À travers eux, le commandement espérait surtout voir se former un contre-pouvoir au FLN parmi la population. On chercha donc à les engager au maximum militairement aux côtés de l’armée, mais également à leur faire remplir des tâches politiques et administratives. Ce projet fut un échec : si certains GAD participèrent effectivement localement à des opérations militaires, ce fut plutôt une exception et d’un point de vue politique, les prises de positions de certains membres de GAD n’eurent que peu de retentissement. Dans tous les cas, il n’y eut pas de constitution de troisième force grâce à eux.

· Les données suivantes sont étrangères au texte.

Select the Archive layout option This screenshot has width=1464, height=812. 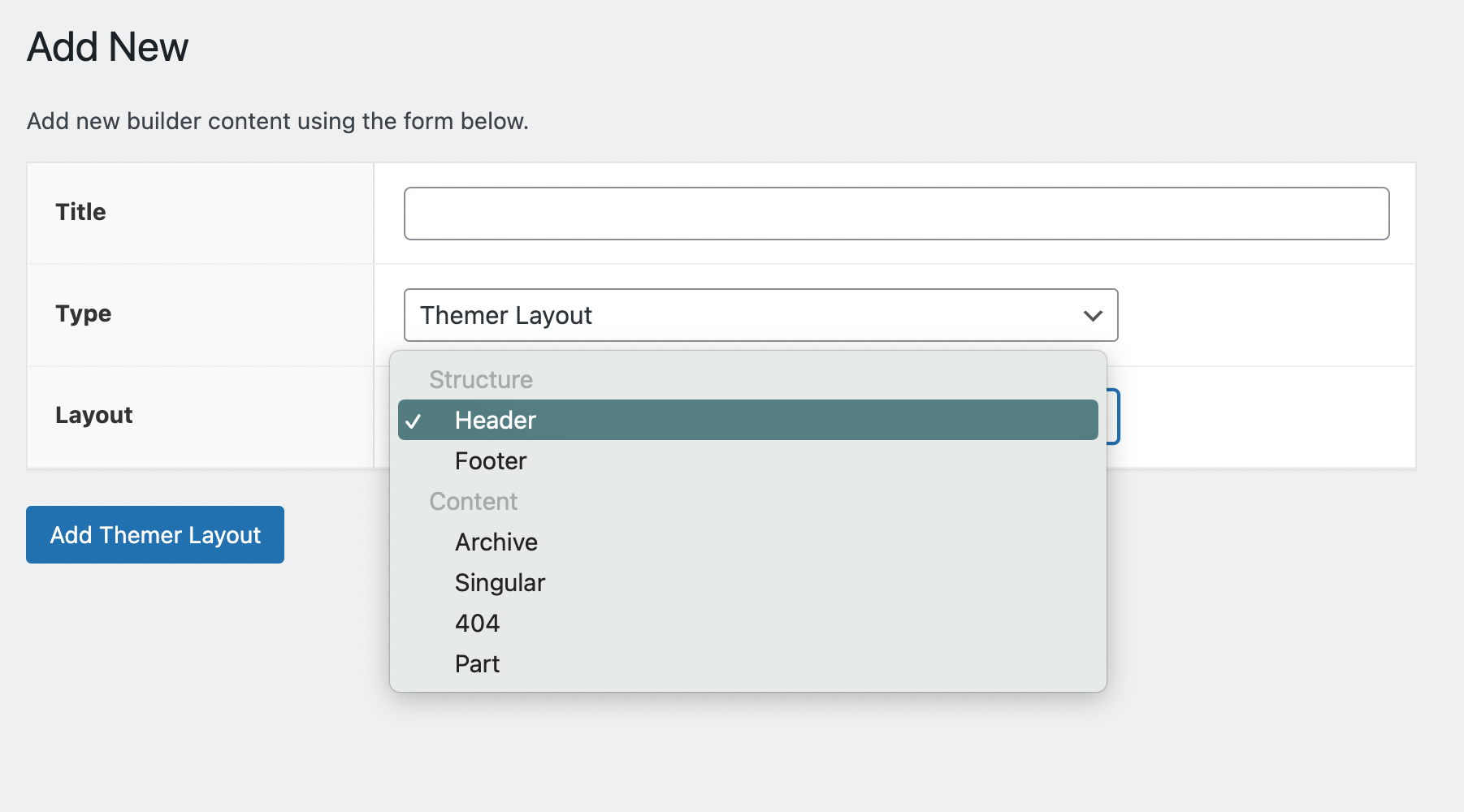coord(496,542)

Certains auteurs contemporains écrivent encore que les membres des GAD prenaient volontairement et bénévolement les armes pour se protéger des abus du FLN : c’est oublier que dans l’ensemble, l’existence d’un GAD était subordonnée à la présence à proximité d’un poste militaire qui le contrôle et encadre sa création. Le côté « spontané » de leur constitution apparaît alors bien relatif. Quand à leur bénévolat, des directives précisaient dès 1956 que si les membres des GAD n’étaient pas rémunérés, les autorités locales étaient chargées de leur accorder certains avantages comme une priorité lors des distributions de vivre ou à l’embauche, notamment pour la réalisation des travaux commandés par les SAS. S’il n’y a donc pas directement versement d’un salaire, d’autres avantages pouvaient ainsi leur être accordés en compensation de leur engagement.

Les harkis

La situation des harkis était plus complexe. En 1956, et en 1957 surtout, furent décidées deux premières augmentations du nombre de harkis en service : entre 1957 et 1958, les effectifs sont plus que doublés et atteignent alors 15 000 à 20 000 hommes. C’est également à partir de ce moment que leur utilisation militaire devint spécifique par rapport aux autres unités supplétives. De soldats de seconde zone, utilisés sans réelle politique d’ensemble, le commandement tenta de faire une troupe rustique et unifiée. Unification qui resta néanmoins très relative : de fortes disparités demeurèrent selon les lieux d’emploi.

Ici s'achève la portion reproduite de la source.